Last year he earned his maiden senior national team cap after making his debut for the Zimbabwe sevens side during the Rugby Africa Solidarity Camp in Stellenbosch, South Africa, and the preceding Tokyo Olympic Games final qualifier in Monaco.
Next week Phiri will take another big step in his promising rugby career when he represents the country at the 2022 Rugby World Cup Sevens in Cape Town, South Africa.
Phiri, who recently returned home after a successful stint in Poland was last week named in the Zimbabwean side, nicknamed the Cheetahs ahead of the global tournament, to be played at Cape Town Stadium between September 9 and 11.
For Phiri, rubbing shoulders against some of the world’s shorter format players in a global competition is the stuff of dreams.
“It’s a dream come true to be able to play in a World Cup. In whatever profession you do in life whether it’s business or sports, you always measure yourself against the best in the world,” Phiri said in an interview with ZimSportLive.
“I have an opportunity now to show the World I am not just another rugby player but am in the top percentage of my profession and there is no better stage than the World Cup.

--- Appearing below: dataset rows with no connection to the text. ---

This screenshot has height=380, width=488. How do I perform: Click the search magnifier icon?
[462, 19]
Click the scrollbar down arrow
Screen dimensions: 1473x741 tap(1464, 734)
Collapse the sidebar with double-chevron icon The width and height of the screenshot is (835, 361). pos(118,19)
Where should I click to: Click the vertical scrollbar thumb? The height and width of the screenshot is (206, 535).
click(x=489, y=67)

“I am extremely excited to go there and absolutely compete against whoever is wearing the opposite jersey to me on the field and do it as well with a group of teammates sharing the same values and all driven to the same goal.”

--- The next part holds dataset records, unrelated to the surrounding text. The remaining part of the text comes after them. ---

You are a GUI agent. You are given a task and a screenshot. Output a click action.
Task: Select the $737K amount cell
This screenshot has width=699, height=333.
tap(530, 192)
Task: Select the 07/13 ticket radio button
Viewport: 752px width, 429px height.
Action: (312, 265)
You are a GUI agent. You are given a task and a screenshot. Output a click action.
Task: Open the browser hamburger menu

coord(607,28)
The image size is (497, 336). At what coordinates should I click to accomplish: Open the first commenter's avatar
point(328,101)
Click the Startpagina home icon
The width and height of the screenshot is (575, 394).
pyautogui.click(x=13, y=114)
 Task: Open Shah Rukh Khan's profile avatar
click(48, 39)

Twenty-four-year-old Phiri, who is part of a 12-man youthful Cheetahs side which will be representing the country in Cape Town said everyone is the squad is working hard and focused on putting on a good show.

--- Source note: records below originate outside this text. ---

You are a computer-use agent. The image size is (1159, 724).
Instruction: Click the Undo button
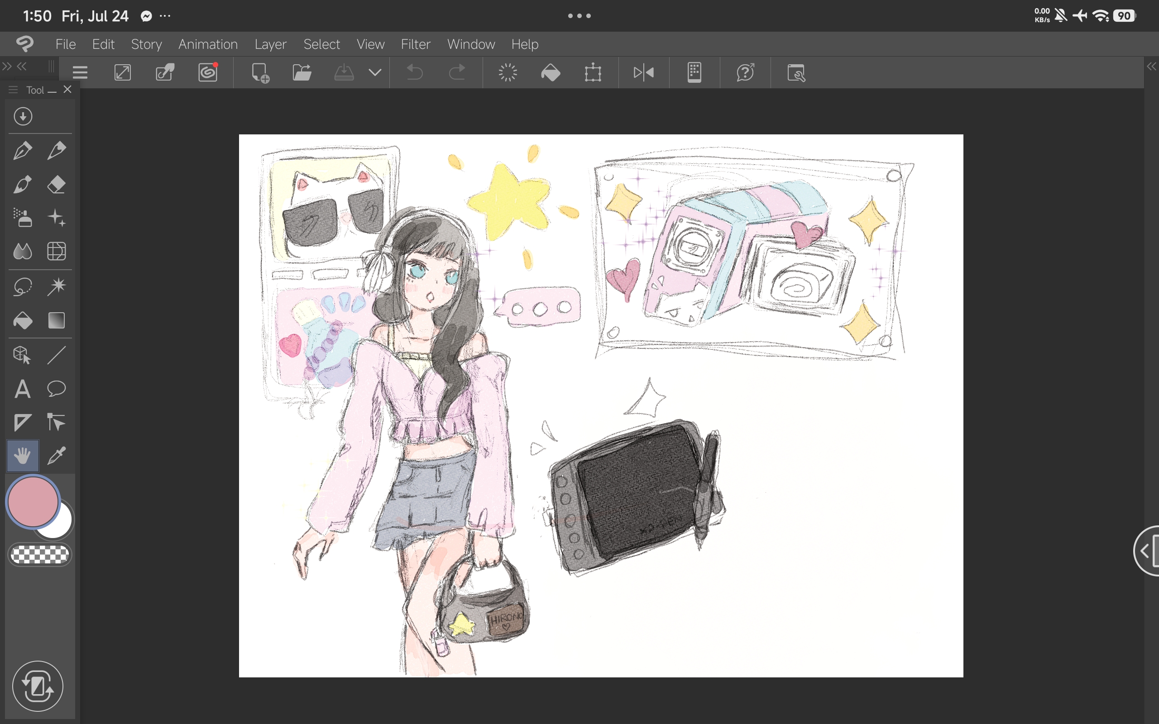(x=414, y=73)
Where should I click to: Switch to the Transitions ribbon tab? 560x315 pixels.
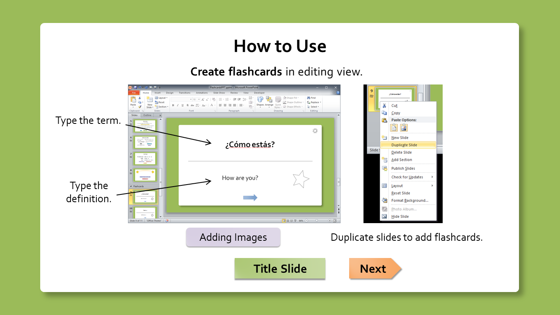pyautogui.click(x=185, y=93)
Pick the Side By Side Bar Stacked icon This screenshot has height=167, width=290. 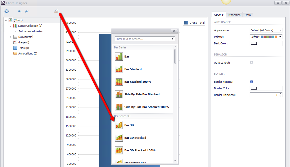[x=119, y=94]
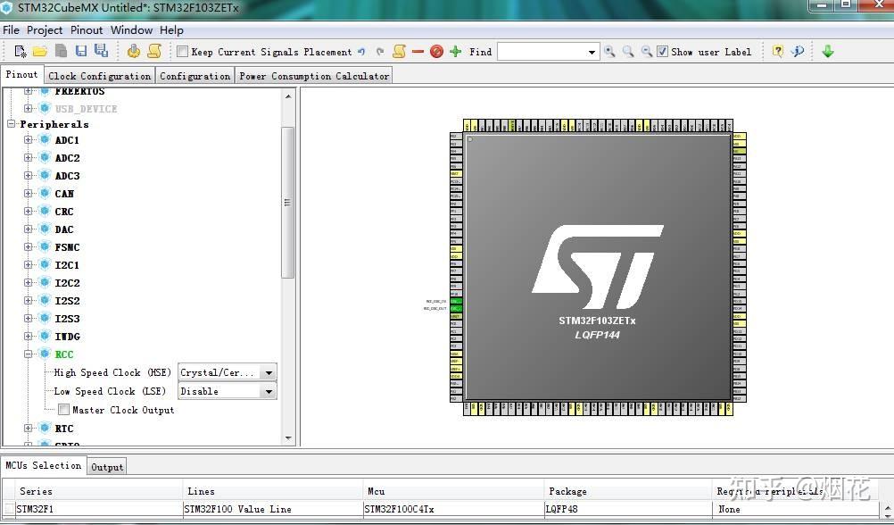Open the Project menu
Viewport: 894px width, 525px height.
tap(45, 29)
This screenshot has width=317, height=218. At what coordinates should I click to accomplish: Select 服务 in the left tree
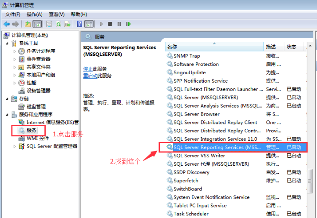31,131
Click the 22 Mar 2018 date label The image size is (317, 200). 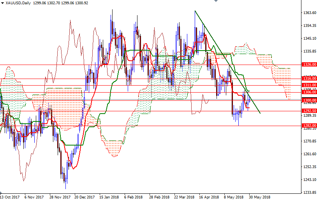(184, 197)
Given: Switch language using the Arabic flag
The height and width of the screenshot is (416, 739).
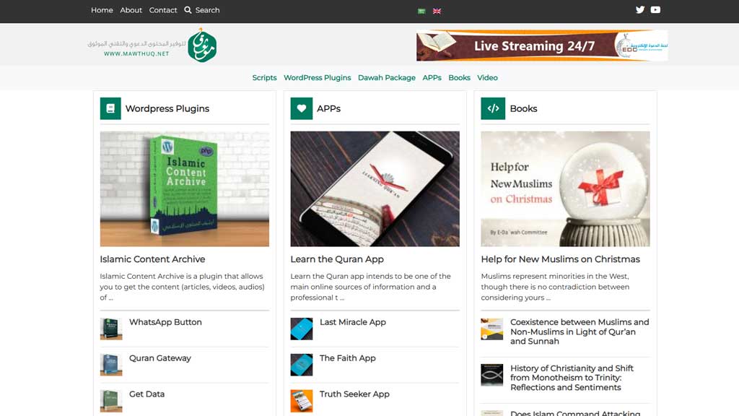Looking at the screenshot, I should 421,11.

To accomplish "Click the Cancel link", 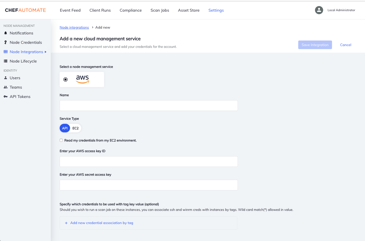I will pyautogui.click(x=345, y=45).
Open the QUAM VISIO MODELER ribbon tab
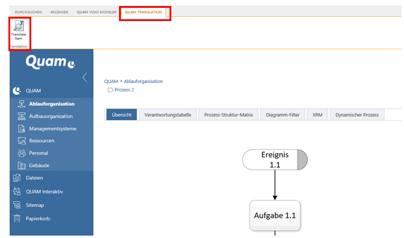The image size is (404, 238). point(96,12)
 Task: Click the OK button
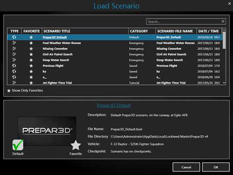216,167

He has also been impressed by the efforts that have been made to ensure the team adequately prepares for their participation in the World Cup.
“The mood around the camp is quite calm at the moment, everyone is just busy making sure we hit our training targets and improve the areas we need to work on whilst also massively focusing on getting our strengths to a world-class standard.”
He added: “It’s been great to be back training and actually preparing for a tournament for a longer period. I’ve been back now for four weeks and this is the longest time I’ve had ever since leaving school to prepare for a tournament playing for Zimbabwe. Normally it’s one week or if you are lucky two weeks but this time, I’m going to have six weeks to prepare before the first kick-off on Friday the 9th of September which for any professional athlete more preparation means more confidence.”
The powerfully-built Phiri, who is blessed with good hands, deft touch, explosive pace and finishing prowess cut his teeth at South African Currie Cup side Western Province where he can through their academy before featuring for the U-21 side.
Prior to his move to South Africa, Phiri was at Falcon College in Esigodini. He also excelled as a cricketer at Falcon, before deciding to specialise in rugby.
At the World Cup, Phiri will be eager to make an impact for the Cheetahs, who will begin their campaign with a tough encounter against Canada in a pre-round of 16 fixtures on the opening day of the event September 9.
The winners of the qualification round involving teams seeded from nine to 24 progress to the round of 16 where they will take on the top eight seeds, while the losers drop down into the consolation Bowl competition that will decide positions 17 to 24.